_ITEMS_:
——

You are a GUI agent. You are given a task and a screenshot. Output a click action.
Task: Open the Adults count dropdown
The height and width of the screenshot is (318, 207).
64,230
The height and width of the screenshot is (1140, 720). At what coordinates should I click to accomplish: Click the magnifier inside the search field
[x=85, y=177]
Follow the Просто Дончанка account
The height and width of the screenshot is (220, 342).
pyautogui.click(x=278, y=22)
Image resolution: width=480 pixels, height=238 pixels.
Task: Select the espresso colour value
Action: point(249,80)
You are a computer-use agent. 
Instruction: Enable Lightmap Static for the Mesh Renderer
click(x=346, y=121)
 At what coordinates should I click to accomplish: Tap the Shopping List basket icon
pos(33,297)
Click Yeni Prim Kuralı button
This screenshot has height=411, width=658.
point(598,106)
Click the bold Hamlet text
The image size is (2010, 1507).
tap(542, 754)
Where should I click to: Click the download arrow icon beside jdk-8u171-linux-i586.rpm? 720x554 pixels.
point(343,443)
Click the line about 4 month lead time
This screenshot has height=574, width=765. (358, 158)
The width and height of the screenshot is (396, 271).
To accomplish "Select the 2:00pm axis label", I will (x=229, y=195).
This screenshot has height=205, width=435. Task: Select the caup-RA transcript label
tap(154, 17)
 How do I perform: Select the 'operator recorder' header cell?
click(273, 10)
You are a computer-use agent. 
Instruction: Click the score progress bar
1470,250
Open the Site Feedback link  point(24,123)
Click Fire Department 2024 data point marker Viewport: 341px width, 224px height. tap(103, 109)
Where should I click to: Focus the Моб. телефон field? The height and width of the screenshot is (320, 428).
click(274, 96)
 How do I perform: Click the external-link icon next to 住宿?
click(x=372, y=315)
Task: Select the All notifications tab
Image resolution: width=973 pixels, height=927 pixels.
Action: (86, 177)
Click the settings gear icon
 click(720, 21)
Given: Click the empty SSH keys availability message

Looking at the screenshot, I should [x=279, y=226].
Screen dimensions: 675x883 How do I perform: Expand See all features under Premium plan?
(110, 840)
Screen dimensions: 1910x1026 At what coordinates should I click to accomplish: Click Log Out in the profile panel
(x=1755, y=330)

——

_WHAT IS BEING ASKED_:
Reproduce the lines of the records above as a numbered list, from the line with "This screenshot has height=205, width=435." to the line with "Open the Site", both included. Leave out any blank lines.

_ANSWER FOR THE TASK_:
1. This screenshot has height=205, width=435. Task: Select the caup-RA transcript label
2. tap(154, 17)
3.  How do I perform: Select the 'operator recorder' header cell?
4. click(273, 10)
5. You are a computer-use agent. 
6. Instruction: Click the score progress bar
7. 1470,250
8. Open the Site Feedback link  point(24,123)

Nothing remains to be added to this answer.